¿Por qué de buenas a primeras Carlos ha cambiado su conducta dentro del trabajo?, llega tarde y le habla como perro a todo el mundo, siempre está con el ceño fruncido y discutiendo a un nivel que poco le falta para echar espuma por la boca Recientemente para sorpresa de todos se las fue a las trompadas con un compañero, otro día llego con el tufillo del alcohol contaminando el ambiente y hasta le echo un san Antonio a su supervisor inmediato. Aquí está pasando algo muy extraño, bueno en verdad solo para un psicólogo extranjero que no esté al tanto de nuestras leyes laborales y como las mismas fomentan este tipo de conducta. El cuadro de comportamiento laboral ya descrito está tan arraigado en nuestra cultura que debemos considerarle como parte del arquetipo colectivo del cual bebe nuestra dominicanidad. Pero más bien pasemos a explicar el repentino cambio de Carlos.Hasta la belleza cansa
Carlos Pérez trabaja como contable en una afable oficina de un almacén distribuidor desde hace ya 12 años y a pesar de que no gana mal y se le tiene buen aprecio en el trabajo, solo una idea ocupa su mente: que lo boten. Bueno más bien para ser precisos él quiere que lo liquiden, día y noche no hace más que soñar con la voz de la asistente del gerente comunicándole que debe pasar por el departamento de recursos humanos pues allí le van a comunicar algo. Ya hasta fue a la secretaria para calcular cuánto es que le salen y ya hasta ha hecho planes de que va a hacer con el dinero. Claro como buen dominicano aun no ha planeado donde podría volver a trabajar, él solo cuenta con que lo liquiden ya que con eso le bastará, luego él se las arreglará. Un drama muy dominicano.

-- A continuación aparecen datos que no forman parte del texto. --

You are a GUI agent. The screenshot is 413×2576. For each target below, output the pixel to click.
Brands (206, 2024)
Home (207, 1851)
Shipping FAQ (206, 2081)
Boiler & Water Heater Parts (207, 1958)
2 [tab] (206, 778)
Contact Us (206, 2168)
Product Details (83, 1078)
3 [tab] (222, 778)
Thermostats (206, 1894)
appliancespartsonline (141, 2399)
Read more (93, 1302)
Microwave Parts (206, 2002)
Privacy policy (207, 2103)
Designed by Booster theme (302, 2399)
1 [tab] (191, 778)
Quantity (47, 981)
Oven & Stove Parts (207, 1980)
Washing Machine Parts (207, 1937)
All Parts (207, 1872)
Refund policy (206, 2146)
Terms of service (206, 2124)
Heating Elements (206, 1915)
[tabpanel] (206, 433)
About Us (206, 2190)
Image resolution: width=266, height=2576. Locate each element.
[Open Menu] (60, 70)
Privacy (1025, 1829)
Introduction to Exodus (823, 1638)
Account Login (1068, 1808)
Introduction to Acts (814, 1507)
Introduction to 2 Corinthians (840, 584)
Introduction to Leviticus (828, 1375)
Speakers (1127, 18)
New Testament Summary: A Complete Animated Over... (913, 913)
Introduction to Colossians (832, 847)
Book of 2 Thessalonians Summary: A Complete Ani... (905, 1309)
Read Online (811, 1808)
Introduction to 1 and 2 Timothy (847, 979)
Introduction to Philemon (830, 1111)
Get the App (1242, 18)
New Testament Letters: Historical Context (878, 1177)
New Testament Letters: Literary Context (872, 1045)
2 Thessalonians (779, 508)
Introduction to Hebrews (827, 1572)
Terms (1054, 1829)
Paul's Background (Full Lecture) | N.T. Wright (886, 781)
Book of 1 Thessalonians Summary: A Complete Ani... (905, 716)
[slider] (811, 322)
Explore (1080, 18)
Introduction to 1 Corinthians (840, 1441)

El pleito del huevo y la piedra
Es lamentable que un ser humano llegue a estas conductas para no perder unos chelitos, he sabido de casos en los que el empleador humilla públicamente al empleado a sabiendas de que este último no está dispuesto a renunciar y dejar sus «cuartos», es entonces cuando se desarrolla una relación sadomasoquista entre ambos que degenera en todo tipo de espectáculos deplorables. El decano de la publicidad local Don Bernardo Bargés es célebre por desarrollar ese tipo de relaciones con sus empleados. Lo humano y digno seria que si quieres salir de una empresa, pones tu renuncia y ya, pero no, las leyes laborales tal y como están formuladas promueven que luches por tu liquidación y esa realidad a fin de cuentas lo único que provoca es que el empleado se vuelva mediocre. Triste drama que es parte de nuestra dominicanidad: el empleado que quiere que lo liquiden.